Dinaw Mengestu and Jose Eduardo AgualusaJosé Eduardo Agualusa was born in Huambo, Angola in 1960 and is one of the leading literary voices in the Portuguese language today. Author of several novels, in which history melds with invention and exquisite prose, his most famous books in English are: Creole, which was awarded the Portuguese Grand Prize for Literature and The Book of Chameleons, which won the Independent Foreign Fiction Prize 2007. José Eduardo has done journalism on the African community in Lisbon as well as on African music and poetry. His most recent books in English are My Father’s Wives, a novel of music, magic and secrets, that travels from Angola, through Namibia and South Africa to Mozambique, and Rainy Season (2009). José Eduardo divides his time between Angola, Brazil and Portugal.

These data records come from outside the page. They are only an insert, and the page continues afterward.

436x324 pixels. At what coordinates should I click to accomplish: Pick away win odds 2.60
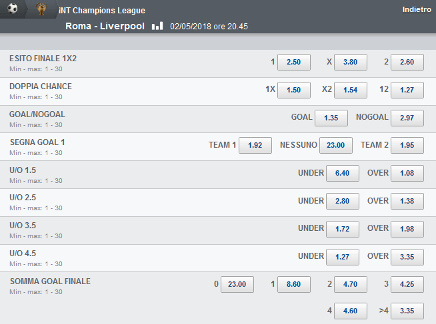(x=407, y=62)
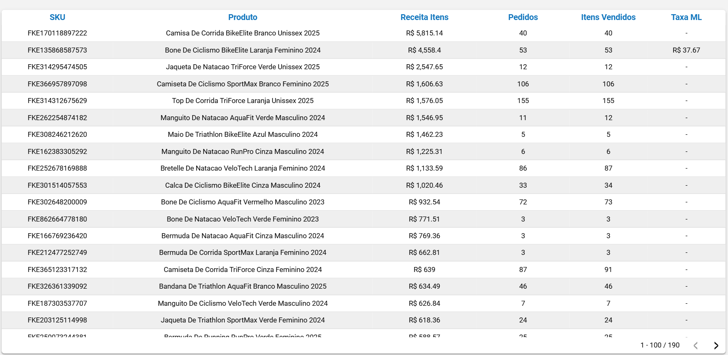Select revenue cell R$ 1,606.63

424,84
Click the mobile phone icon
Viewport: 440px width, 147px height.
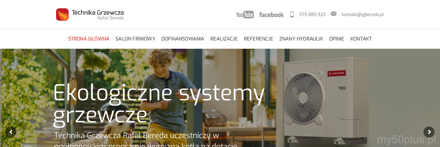click(x=292, y=14)
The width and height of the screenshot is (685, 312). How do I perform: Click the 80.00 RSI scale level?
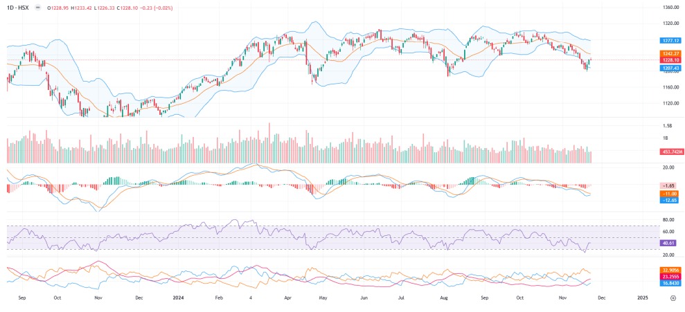[668, 219]
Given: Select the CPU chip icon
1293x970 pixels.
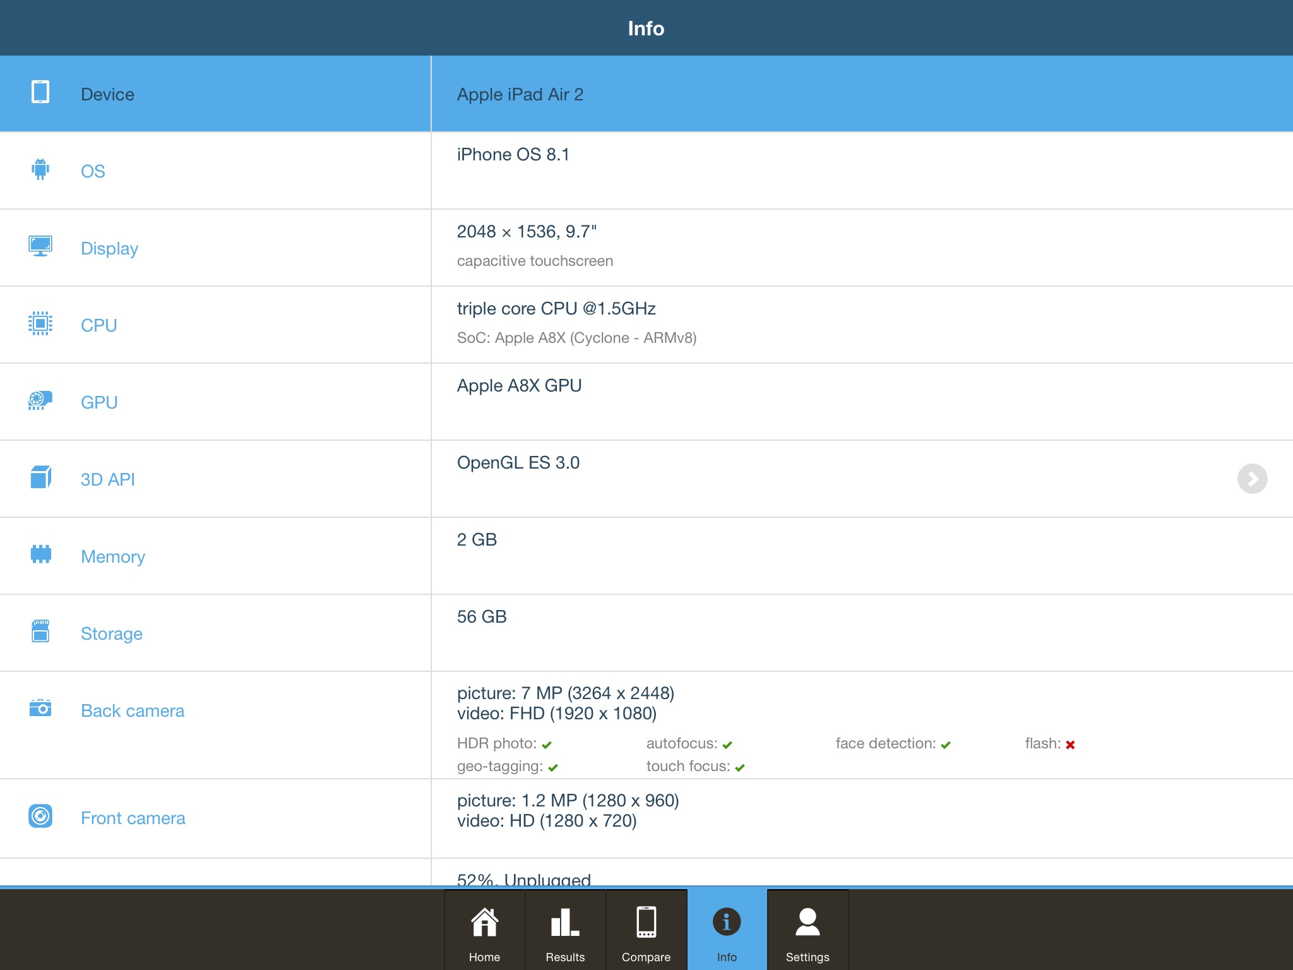Looking at the screenshot, I should [x=40, y=323].
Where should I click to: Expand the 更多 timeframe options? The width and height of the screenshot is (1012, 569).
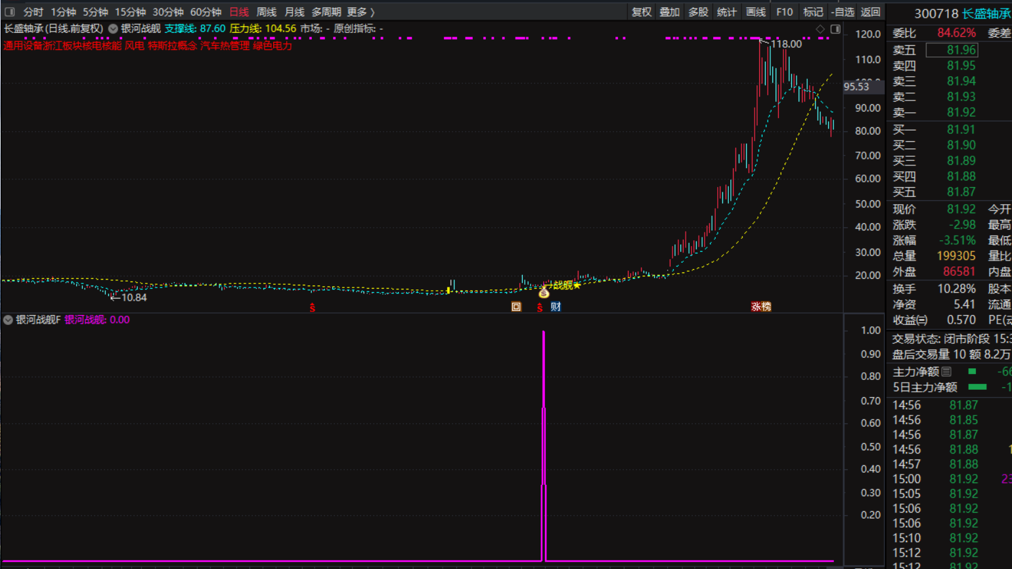(x=361, y=12)
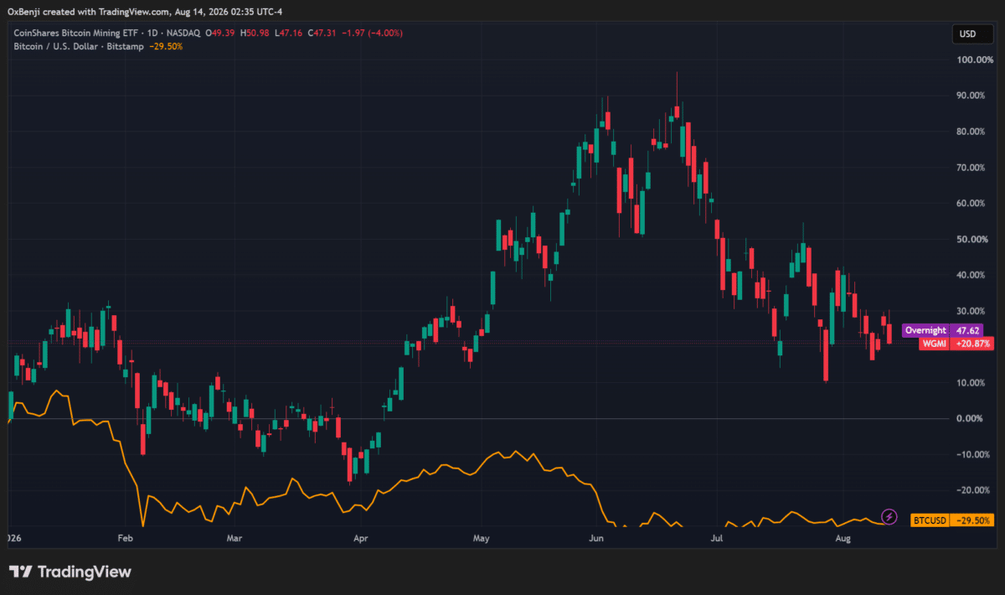
Task: Click the red +20.87% WGMI value tag
Action: (x=973, y=344)
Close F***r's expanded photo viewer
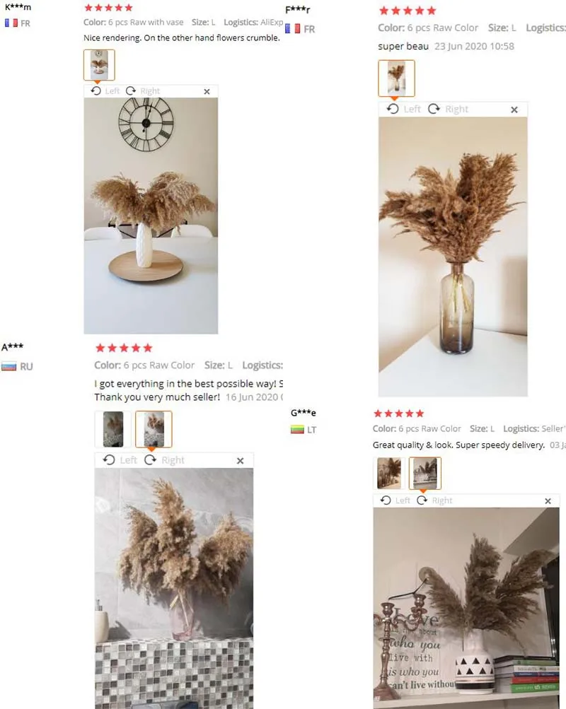This screenshot has height=709, width=566. click(514, 110)
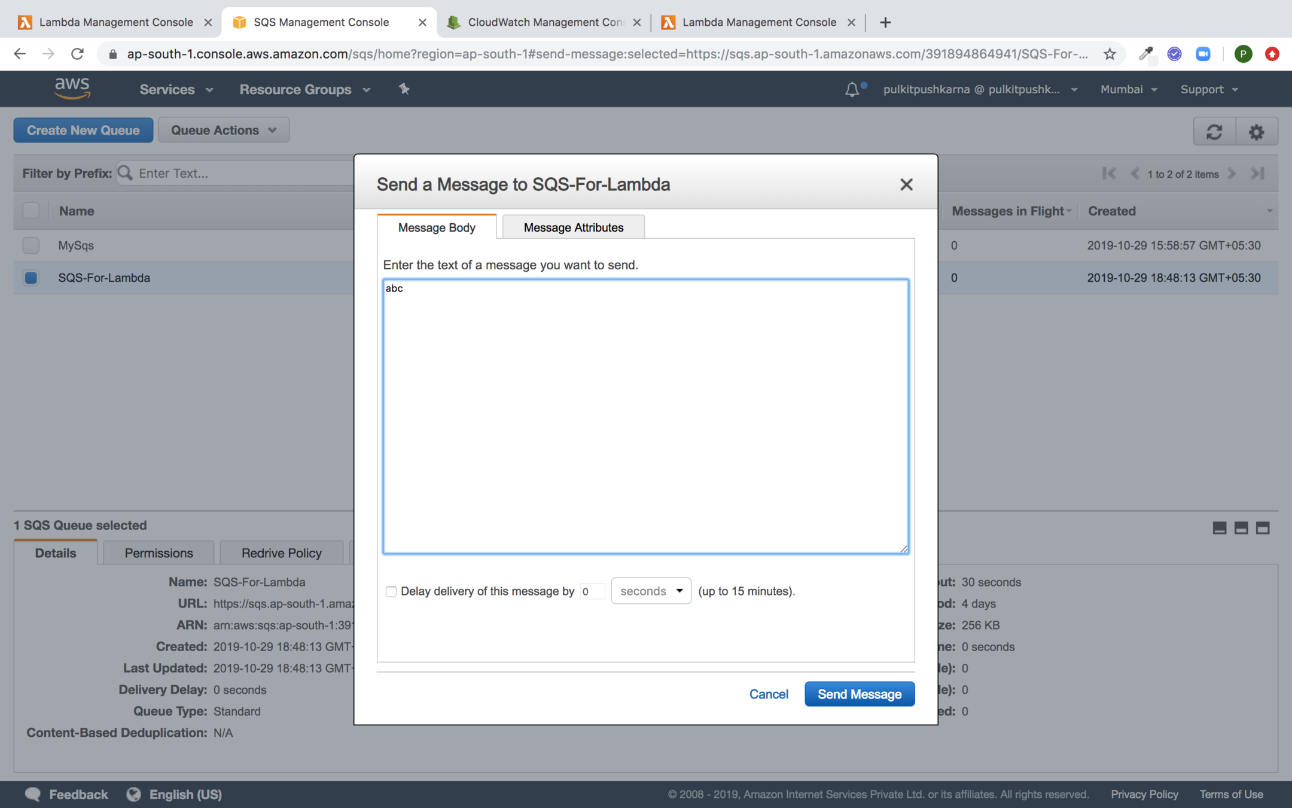Image resolution: width=1292 pixels, height=808 pixels.
Task: Open the Permissions tab
Action: coord(159,553)
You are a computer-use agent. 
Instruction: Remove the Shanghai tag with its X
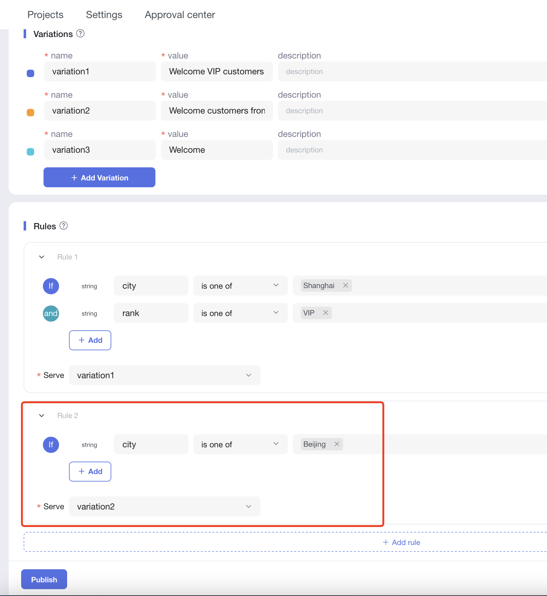point(345,285)
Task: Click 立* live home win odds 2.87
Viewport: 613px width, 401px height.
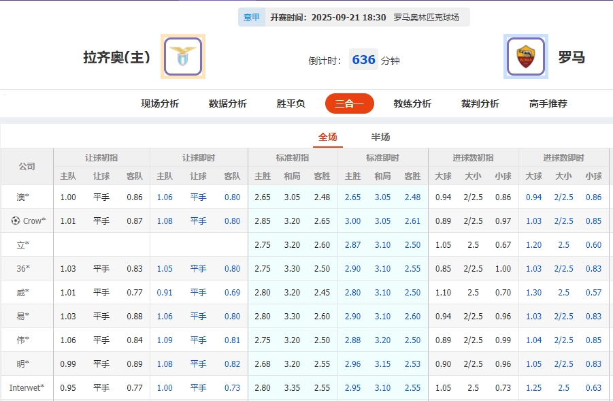Action: point(353,244)
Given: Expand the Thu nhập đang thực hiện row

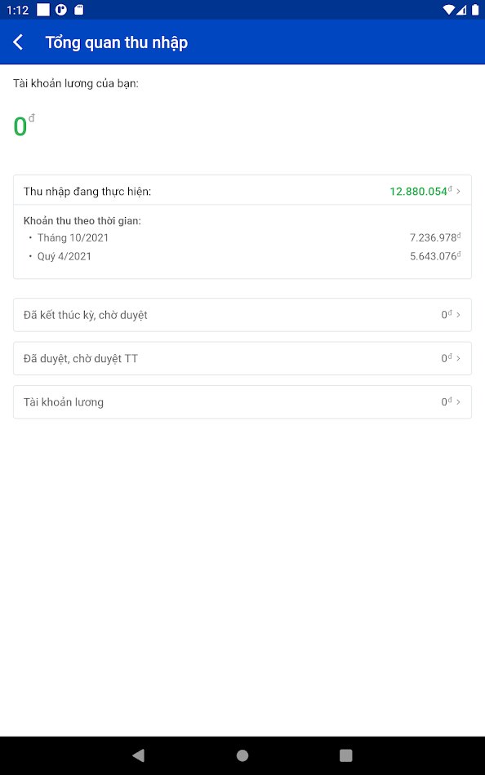Looking at the screenshot, I should coord(242,190).
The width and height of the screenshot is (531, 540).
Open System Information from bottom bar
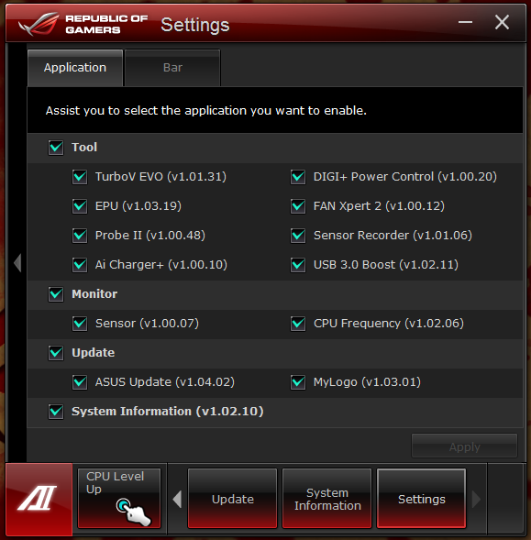pos(327,499)
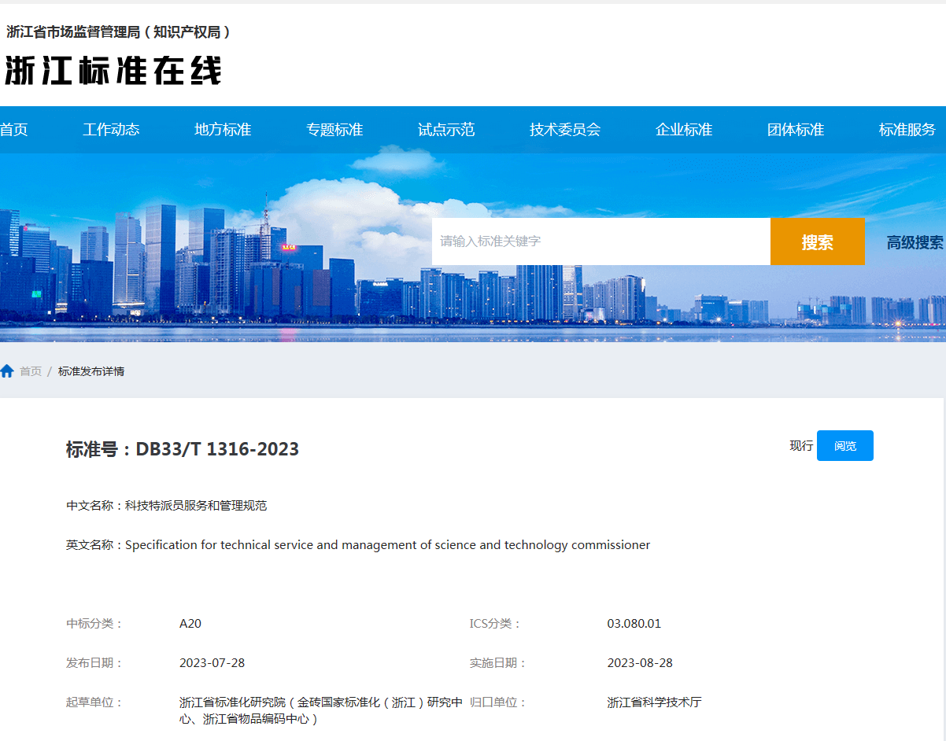Select 专题标准 in the nav bar
The width and height of the screenshot is (946, 741).
(x=334, y=130)
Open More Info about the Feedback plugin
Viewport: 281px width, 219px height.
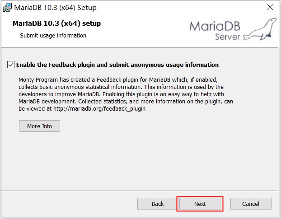point(39,126)
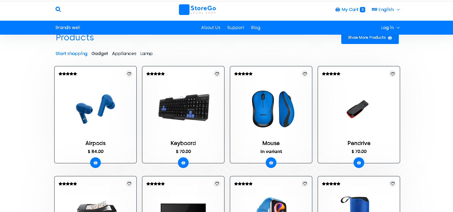
Task: Open the Mouse product image
Action: [271, 109]
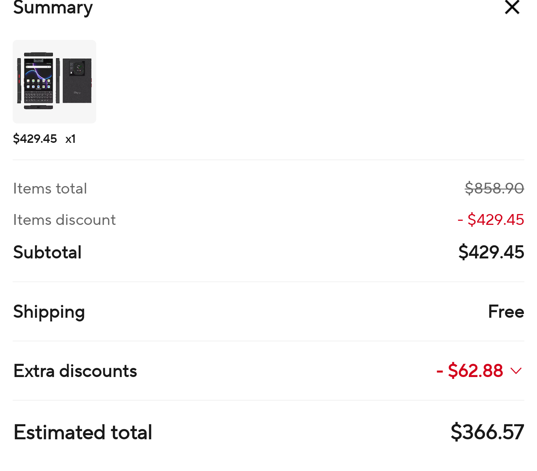Tap the Estimated total label
This screenshot has width=537, height=471.
tap(83, 432)
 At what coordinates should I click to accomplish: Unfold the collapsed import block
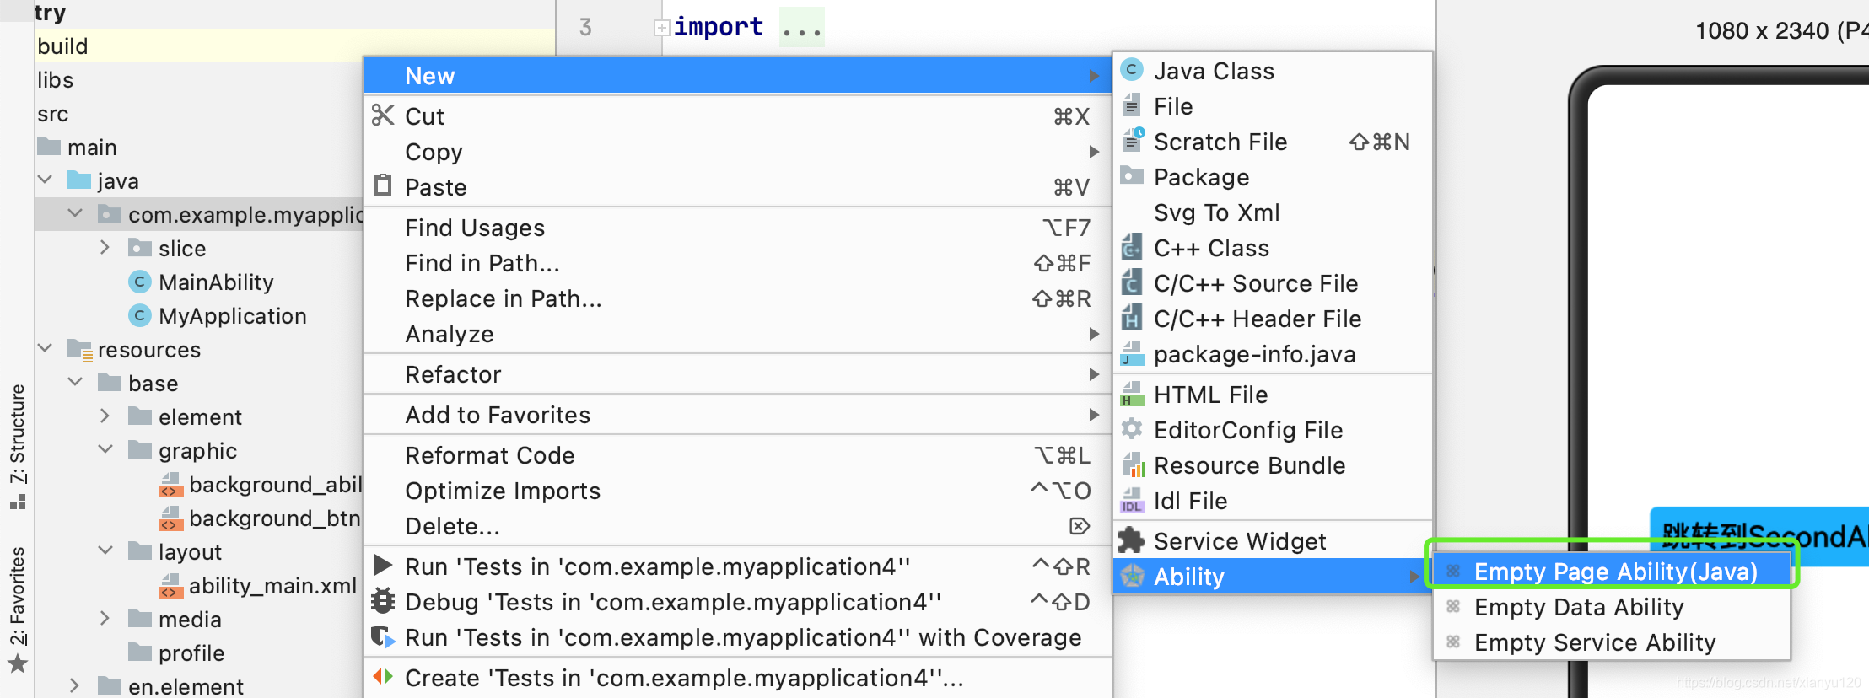(x=662, y=28)
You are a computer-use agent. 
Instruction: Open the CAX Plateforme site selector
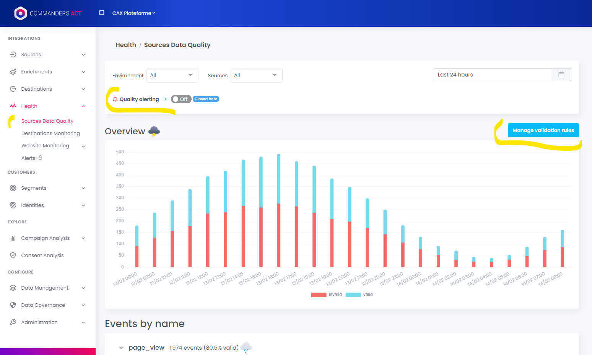click(x=133, y=13)
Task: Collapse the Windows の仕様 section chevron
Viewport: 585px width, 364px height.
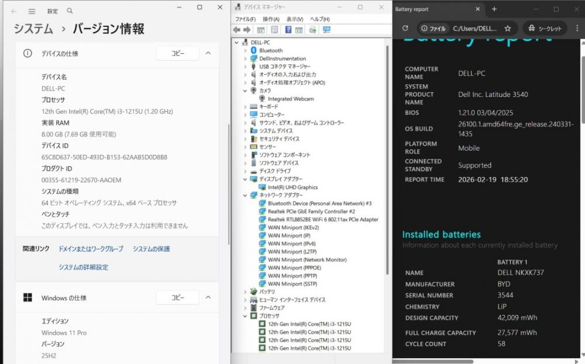Action: pyautogui.click(x=208, y=297)
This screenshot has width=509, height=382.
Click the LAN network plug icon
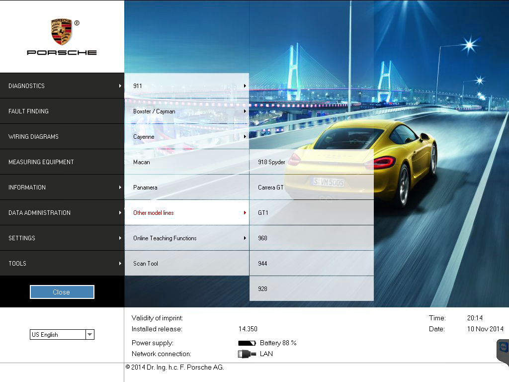247,354
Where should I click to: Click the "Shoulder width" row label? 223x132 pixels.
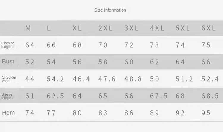(9, 79)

Winner of The Guardian First Book Award in the UK and the Prix Femina Étranger in France for his début novel, Children of the Revolution, Dinaw Mengestu was born in Addis Ababa, Ethiopia, in 1978 and immigrated to the United States with his mother and sister in 1980. His other accolades include a 2006 fellowship in fiction from the New York Foundation for the Arts, a Lannan Fiction Fellowship in 2007 and selection for The New Yorker’s 2010 list of 20 writers under 40. Dinaw has written non-fiction for many publications including Harper’s, The Wall Street Journal, Rolling Stone and Jane magazine, where he profiled a young woman who was kidnapped and forced to become a soldier in the brutal war in northern Uganda. His second novel, How to Read the Air, was released in 2010.



Nii Ayikwei Parkes is a writer, editor, socio-cultural commentator, broadcaster and performance poet. A 2007 recipient of Ghana’s national ACRAG award for poetry and literary advocacy, he is the author of the acclaimed hybrid literary novel, Tail of the Blue Bird (Random House), which was shortlisted for the Commonwealth Prize and translated into Dutch and German. As an editor, Nii Ayikwei has helped flipped eye publishing become one of the most respected small presses in the UK, with several authors who have been shortlisted for, and won major awards. In 2011 he received a grant from the James Irvine Foundation for a series of talks in California and became a member of the panel of judges for the Commonwealth Prize. Nii’s Ballast sequence of poems, described in the Guardian as, “An astonishing, powerful remix of history and language” forms part of his latest collection, The Makings of You (Peepal Tree Press).